Die höchste Wahrheit oder Gott kann sich in vielen verschiedenen Namen ausdrücken, je nach religiösem oder kulturellem Hintergrund. Diese heiligen Namen sind dabei Symbol und Inhalt zugleich. Die Wahrheit des Einen kann daher auf sehr verschiedene Arten beschrieben werden und bleibt in seiner Essenz aber dennoch immer unverändert. “Ein Mann wird von seinem Kind Vater, von seiner Mutter Sohn, von seiner Frau Ehegatte genannt und bleibt doch ein und dieselbe Person”, schrieb der Meditationslehrer und Yogi Sri Chinmoy in diesem Zusammenhang. Der Name ist somit auch ein Ausdruck des Verhältnisse, welches der Einzelne zu Gott hat. Besonders im Hinduismus wird diesem Umstand besonders Rechnung getragen. Deshalb wird die höchste Wahrheit dort auch mit außergewöhnlich vielen Namen beschrieben, die jeweils einen ganz bestimmten Aspekt des Göttlichen benennen.
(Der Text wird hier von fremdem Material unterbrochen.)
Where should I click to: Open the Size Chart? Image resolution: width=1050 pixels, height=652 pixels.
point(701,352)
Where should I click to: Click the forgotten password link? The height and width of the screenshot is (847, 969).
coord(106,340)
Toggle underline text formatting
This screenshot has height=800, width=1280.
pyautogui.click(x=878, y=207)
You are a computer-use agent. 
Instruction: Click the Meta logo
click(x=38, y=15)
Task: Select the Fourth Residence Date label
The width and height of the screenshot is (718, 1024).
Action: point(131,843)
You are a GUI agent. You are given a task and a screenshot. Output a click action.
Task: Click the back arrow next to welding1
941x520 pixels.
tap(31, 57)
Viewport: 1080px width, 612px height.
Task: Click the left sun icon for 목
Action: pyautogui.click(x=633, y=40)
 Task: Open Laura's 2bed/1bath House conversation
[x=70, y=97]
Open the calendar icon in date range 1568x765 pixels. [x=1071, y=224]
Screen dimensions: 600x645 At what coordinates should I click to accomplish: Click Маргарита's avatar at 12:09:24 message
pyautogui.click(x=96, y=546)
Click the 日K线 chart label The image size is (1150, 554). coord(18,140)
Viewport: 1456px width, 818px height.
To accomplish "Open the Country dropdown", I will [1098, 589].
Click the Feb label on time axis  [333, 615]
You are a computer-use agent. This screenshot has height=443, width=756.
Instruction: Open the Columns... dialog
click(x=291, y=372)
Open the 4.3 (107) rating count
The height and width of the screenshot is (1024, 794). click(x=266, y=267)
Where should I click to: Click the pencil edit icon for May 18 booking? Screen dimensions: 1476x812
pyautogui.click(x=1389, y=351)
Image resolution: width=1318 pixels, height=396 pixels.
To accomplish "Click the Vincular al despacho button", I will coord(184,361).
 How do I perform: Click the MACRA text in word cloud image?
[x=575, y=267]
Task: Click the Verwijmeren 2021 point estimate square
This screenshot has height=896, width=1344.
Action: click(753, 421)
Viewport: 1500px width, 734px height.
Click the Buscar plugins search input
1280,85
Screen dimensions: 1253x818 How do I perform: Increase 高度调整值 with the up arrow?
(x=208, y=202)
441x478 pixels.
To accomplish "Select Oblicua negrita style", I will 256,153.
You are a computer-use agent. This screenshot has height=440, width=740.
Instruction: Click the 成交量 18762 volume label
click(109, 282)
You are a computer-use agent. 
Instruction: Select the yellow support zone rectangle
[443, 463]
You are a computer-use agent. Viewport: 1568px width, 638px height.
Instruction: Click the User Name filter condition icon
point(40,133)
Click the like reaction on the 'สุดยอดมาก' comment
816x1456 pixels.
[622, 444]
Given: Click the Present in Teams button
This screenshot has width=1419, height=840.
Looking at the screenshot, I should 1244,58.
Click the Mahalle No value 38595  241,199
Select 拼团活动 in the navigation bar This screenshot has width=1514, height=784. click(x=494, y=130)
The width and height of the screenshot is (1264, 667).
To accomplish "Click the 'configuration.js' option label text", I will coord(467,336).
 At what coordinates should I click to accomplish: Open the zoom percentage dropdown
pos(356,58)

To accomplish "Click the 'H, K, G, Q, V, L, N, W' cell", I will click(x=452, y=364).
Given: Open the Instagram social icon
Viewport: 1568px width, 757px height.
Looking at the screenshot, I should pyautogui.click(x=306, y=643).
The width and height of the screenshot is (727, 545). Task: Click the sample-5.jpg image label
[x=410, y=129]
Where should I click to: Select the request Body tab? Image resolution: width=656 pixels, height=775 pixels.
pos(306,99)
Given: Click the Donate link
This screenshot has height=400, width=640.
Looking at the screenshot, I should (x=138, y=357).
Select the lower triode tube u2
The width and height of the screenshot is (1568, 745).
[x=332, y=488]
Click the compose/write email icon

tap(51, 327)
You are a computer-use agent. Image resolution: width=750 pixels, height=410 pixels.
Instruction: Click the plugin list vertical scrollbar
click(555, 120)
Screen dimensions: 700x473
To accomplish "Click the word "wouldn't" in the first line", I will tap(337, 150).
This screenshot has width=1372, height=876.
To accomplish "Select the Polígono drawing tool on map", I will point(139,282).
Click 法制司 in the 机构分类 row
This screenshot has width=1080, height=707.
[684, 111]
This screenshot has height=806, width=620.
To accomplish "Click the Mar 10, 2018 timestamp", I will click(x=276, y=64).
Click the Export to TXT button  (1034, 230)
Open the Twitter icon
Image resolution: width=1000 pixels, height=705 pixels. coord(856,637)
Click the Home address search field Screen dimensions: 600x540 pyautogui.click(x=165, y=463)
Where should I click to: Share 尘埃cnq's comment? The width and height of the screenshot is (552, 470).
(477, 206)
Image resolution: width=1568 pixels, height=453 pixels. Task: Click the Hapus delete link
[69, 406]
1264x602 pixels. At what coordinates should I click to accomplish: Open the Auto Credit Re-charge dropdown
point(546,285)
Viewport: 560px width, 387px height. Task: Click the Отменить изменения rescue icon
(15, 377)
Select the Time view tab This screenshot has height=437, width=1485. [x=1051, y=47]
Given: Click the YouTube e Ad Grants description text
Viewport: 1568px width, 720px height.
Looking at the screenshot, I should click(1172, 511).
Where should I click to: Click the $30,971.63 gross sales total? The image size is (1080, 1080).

Die tausend Namen des Einen ohne ein Zweites.
Entgegen der vielleicht vorherrschenden Meinung, handelt es sich beim Hinduismus um eine monotheistische Religion oder, noch besser, Kultur. Im Mittelpunkt steht dabei das unteilbare Brahman. Dieses Brahman offenbart sich in der Schöpfung in unzähligen Farben, Formen und Eigenschaften. So heißt es daher in den Schriften:
“Aum! Ich verehre das Brahman, welches zum Universum geworden ist und alles durchdringt. Den Herrscher über Vergangenheit, Gegenwart und Zukunft. Es ist die Essenz jeden Wesens und das Erhabenste in allen Dingen.”
Die verschiedenen Aspekte gewähren dem Einzelnen die Möglichkeit, sich dem Göttlichen auf ganz individuelle Weist zu nähern. Sei es nun mit Liebe, Hingabe, Dienst am Mitmenschen oder dem Studium der heiligen Schriften. Im Kern bleibt dieses Höchste jedoch immer unverändert und ungeteilt.
Tausend und ein Name.
Viele Zahlen haben eine ganz besondere mystische Bedeutung. So stehen zum Beispiel die Zahlen 50, 100 und 1000 für das Ende eines Zyklus und den Beginn eines Neuen. Bei der Zahl 1000 bedeutet dies darüber hinaus, das Ende der Endlichkeit und den Anfang der Unendlichkeit. Deshalb heißt die berühmte Märchensammlung des Orients auch “Märchen aus 1001 Nacht”. Die “1″ symbolisiert dabei etwas Mystisches, Unendliches, welches die bekannte Welt überschreitet und in etwas Neues eintaucht.
Die tausend Namen im Hinduismus.
In der Dreifaltigkeit des Hinduismus, die aus Brahma, Vishnu und Shiva besteht, dem Erschaffer, dem Beschützer und dem Umwandler, kommt dieser Zahl 1000 eine besondere Bedeutung zu. Während die Verehrung Brahmas eher seltener ist, ist die Anbetung von Vishnu und Shiva sehr gängig. Beiden wurde dabei eine Hymne zugedacht, die aus den 1000 beziehungsweise 1008 ihrer Aspekte besteht und ihre Unendlichkeit verkörpern soll.
Das Göttliche und seine tausend Namen.
Das Göttliche entfaltet sich in seinen unendlichen Manifestationen. Der Mensch, der dem Endlichen unterworfen ist, sucht deshalb seit jeher nach einem Weg dieses Göttliche, und sei es auch nur in Teilaspekten, zu erfassen. Daher ist die jede Beschreibung des Höchsten auch eine neue Möglichkeit mit dieser Suche fortzufahren – der ewigen Suche nach dem Einen ohne ein Zweites, der Wahrheit mit ihren tausend Namen.